Ci sono piaciute la precisione e la puntualità di questa rappresentazione tale da sembrare una rappresentazione nella rappresentazione, a dimostrare che “il teatro è un processo, non è un prodotto” come è stato detto durante una presentazione.

L’Impegno. Il teatro è un impegno civile, così come è un impegno pratico, di “piantare chiodi”, e cioè di lavorare sulle scene, di fare prove faticose, etc, etc.. Al convegno “ Zone di confine: teatro sociale e drammaturgia artistica. Esperienze, riflessioni, proposte” hanno partecipato operatori e registi teatrali che fanno teatro in comunità particolari, come quelle periferiche, o quelle carcerarie. Sono tante le esperienze raccontate, quella dell’attrice Marisa Loriga che lavora a Novate Milanese con una compagnia di donne anziane (la più grande ha 83 anni) sulla memoria (il cruccio del suo maestro Tadeusz Kantor), e Vasco Mirandola un regista padovano che fa spettacoli insieme ad attori sordomuti.

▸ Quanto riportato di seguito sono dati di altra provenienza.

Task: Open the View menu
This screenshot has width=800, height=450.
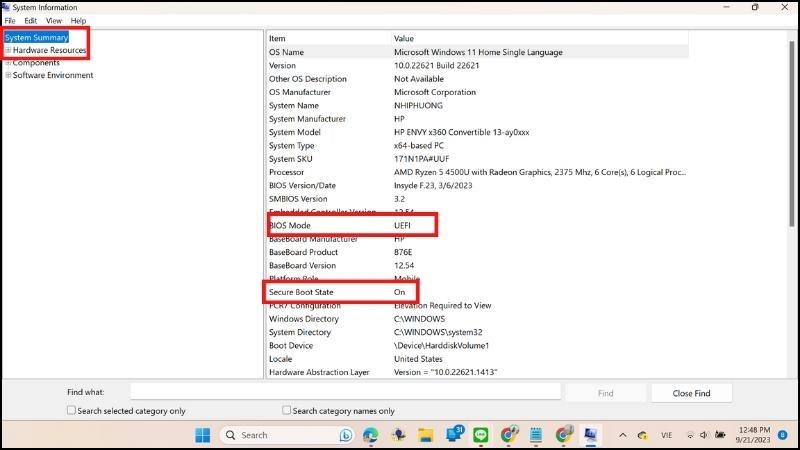Action: pyautogui.click(x=54, y=20)
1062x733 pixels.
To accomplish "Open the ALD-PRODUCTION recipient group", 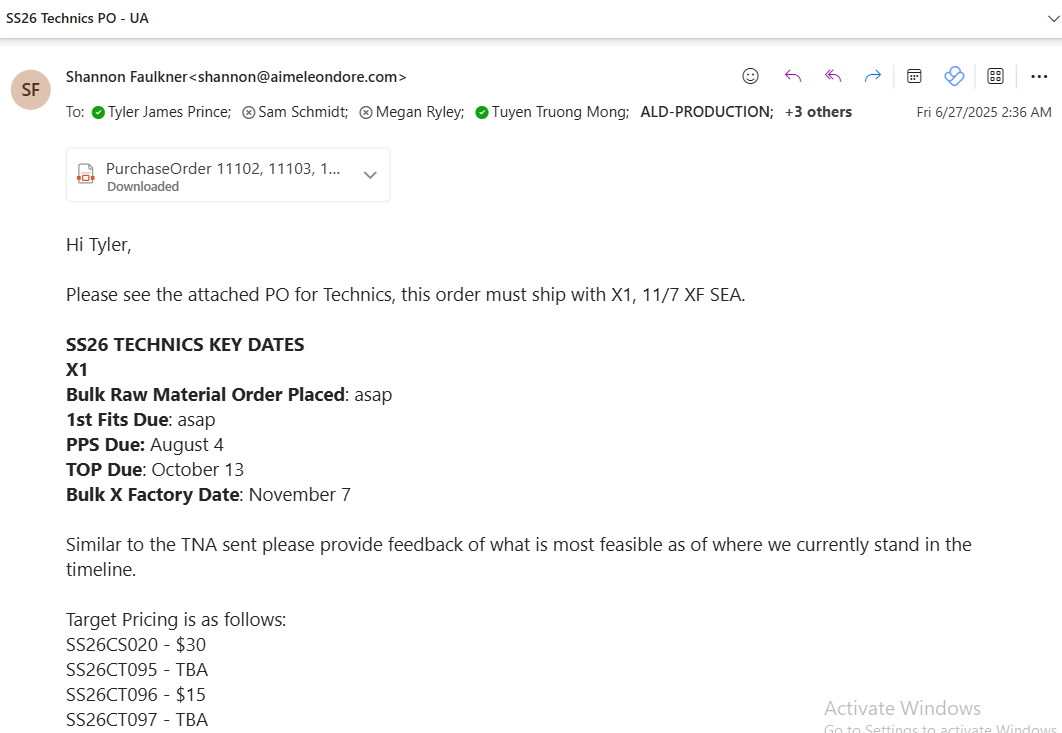I will [x=706, y=112].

Alla domanda di Caffè Europa “Ma che cosa avete imparato voi da loro?”, Vasco Mirandola ha risposto che ha imparato a “guardarsi e guardare in faccia” perché i sordi hanno un rapporto fortemente visivo con se stessi e con gli altri, leggono gli altri dallo sguardo e in questo senso educano le persone ‘abili’ a non nascondere nulla. Alessandra Rossi Ghiglione invece ha detto che lavorare con alcune prostitute e donne della periferia torinese le ha dato modo di osservare come ogni donna può rispondere diversamente alla fragilità femminile e al ricevere violenza.